**Input:**
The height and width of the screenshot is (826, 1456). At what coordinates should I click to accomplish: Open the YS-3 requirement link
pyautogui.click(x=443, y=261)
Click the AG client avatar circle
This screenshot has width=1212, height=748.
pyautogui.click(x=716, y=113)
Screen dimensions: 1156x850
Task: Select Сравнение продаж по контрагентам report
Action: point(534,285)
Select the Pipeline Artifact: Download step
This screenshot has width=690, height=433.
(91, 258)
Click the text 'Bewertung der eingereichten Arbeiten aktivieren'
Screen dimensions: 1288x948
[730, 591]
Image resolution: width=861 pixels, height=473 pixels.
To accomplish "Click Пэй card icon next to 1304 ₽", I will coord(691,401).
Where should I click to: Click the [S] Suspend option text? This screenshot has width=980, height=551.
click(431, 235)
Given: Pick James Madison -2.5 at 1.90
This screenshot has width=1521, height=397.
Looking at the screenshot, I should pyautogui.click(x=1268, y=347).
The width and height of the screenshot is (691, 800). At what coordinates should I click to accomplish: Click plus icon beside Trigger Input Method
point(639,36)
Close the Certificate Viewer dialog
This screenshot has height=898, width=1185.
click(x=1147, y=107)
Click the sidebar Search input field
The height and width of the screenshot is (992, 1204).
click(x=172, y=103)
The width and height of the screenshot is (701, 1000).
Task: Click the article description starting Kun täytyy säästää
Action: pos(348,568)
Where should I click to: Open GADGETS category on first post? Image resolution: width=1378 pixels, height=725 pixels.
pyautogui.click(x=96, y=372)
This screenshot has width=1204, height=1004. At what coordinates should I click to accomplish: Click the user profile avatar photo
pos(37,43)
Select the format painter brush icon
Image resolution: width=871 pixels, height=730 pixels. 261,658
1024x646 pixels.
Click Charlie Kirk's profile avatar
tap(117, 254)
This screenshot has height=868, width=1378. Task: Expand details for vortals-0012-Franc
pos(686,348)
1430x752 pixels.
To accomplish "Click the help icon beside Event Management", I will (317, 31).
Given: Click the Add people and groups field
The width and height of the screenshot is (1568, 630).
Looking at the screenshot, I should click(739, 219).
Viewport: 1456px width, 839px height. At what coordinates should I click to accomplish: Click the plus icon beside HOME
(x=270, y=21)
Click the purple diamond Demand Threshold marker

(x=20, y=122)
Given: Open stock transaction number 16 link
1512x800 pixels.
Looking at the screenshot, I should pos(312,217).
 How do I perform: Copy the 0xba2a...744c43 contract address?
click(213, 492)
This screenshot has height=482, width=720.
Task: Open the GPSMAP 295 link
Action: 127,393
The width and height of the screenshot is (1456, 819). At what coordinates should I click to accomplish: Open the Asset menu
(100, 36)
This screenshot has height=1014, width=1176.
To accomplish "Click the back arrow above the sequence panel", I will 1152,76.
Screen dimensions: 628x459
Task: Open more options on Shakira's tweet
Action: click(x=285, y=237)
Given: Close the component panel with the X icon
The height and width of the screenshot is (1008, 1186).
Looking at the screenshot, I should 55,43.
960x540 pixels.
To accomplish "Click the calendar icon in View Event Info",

**Description of the task:**
Please pick out every line of the entries that contains the word "panel", and copy each one. Case counts.

**The output:**
To accomplish "Click the back arrow above the sequence panel", I will 1152,76.
Given: Close the component panel with the X icon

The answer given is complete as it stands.